You try waking up every two hours for this while working a three-day stretch of 12-hour shifts and see how you feel by the third day.

Mom felt bad. JoJo felt bad, but I couldn't help but harbor some resentment because I found out later that she lied to the doctor and said she was completely mobile when that clearly wasn't the case. She also thought that the two weeks at Mom's was going to be like a vacation. I have no idea what the hell she was thinking. It was a huge emotional strain on everyone.

So, four days pass and we bring in her son, who doesn't have a job and is kept under thumb by his sociopathic sister (i.e. Rosie). Because he has no real obligation, he can spend the week at Mom's house assisting his mother, save for the one day he has to go home. This is helpful because JoJo has to go get labwork done, and we have to physically carry her in and out of the house because she is still too weak to manage stairs. The next day, I could hardly get out of bed because I hurt so damn bad.

During that one day her son has gone home, I am assisting JoJo to the bathroom when her legs fold under her like a cheap suit. I had a hold of her gait belt, so she wasn't hurt as I lowered her to the floor. It was then that she realized a couple things: she was worse than she had previously admitted to herself and she couldn't rehab at home the way she thought she could.

At the hospital, we occasionally get what we call "Social Work Admits". Basically, the family brings in a loved one and says, "We can't take care of them." Said patient is admitted, and they hang out with us until a social worker works their mojo and gets the patient placed in a facility...whether it be nursing home, skilled nursing, or rehab. It's a huge waste of resources in a hospital setting, not to mention that it sounds mean of the family to seemingly "dump off" their loved one.

After a week helping with my aunt, I finally understand the bewildered desperation of the family members who bring their loved ones in for a Social Work Admit.

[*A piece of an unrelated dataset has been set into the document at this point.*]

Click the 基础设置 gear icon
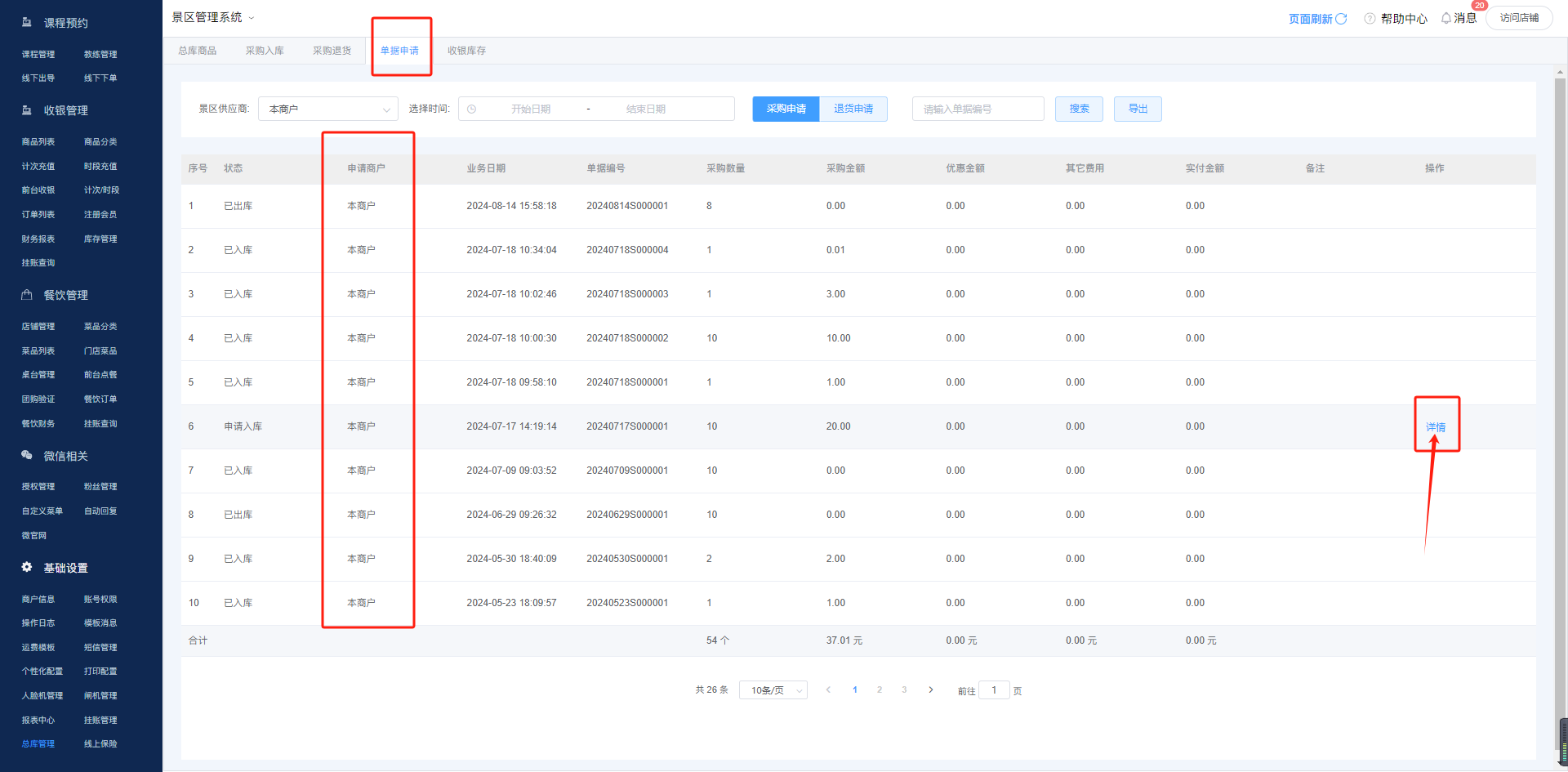27,567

The system is complex, and it is hard to know just where to begin, who to ask what questions to...not to mention the guilt you feel for "giving up" on your loved on. I've never dealt with this on a professional level...I've always just put in for a social work consult.

Thanksgiving comes and goes. The family is there, and Mom has outdone herself with the dinner. The following Saturday, "the fall" happens, and JoJo makes the decision that she really does need inpatient rehab if she expects to go home and live independently.

With that, calls are made, and the family friend (who is a former rehab nurse) makes some calls and JoJo gets a place at Bob's Rehab Center and Balloon Animal School. I suggested a place closer to us, but JoJo was firm that she wanted to be somewhere closer to home.

So, she left the following Monday. She was grateful for the time she got to spend with us. It gave her hope that there were family members who actually cared for her (Rosie sucks, and I will be blogging about her again). JoJo got the emotional recharge she needed, and entered into the rehab facility with hope and determination. Not to mention a threat from me that if she refused any of her rehab sessions, I would personally kick her ass from one end of the facility to the next.

She's been in for about a week now, and so far she is optimistic. She discovered that she has friends who are also there, in a similar boat...which is nice because they can work out together. She was also excited that they offered bingo. I think the social aspect of her stay will also benefit her just as much as the physical. Because up until now, she's just been a hermit and not leaving her house.

I have come out of this with a better understanding of just what families go through in situations similar. I can now relate to their feelings of frustration.

Who knows if this rehab stay will be the fix-all. Who knows if JoJo will be able to return home. I guess that is just a bridge we will have to cross when we get to it, but for now we remain hopeful.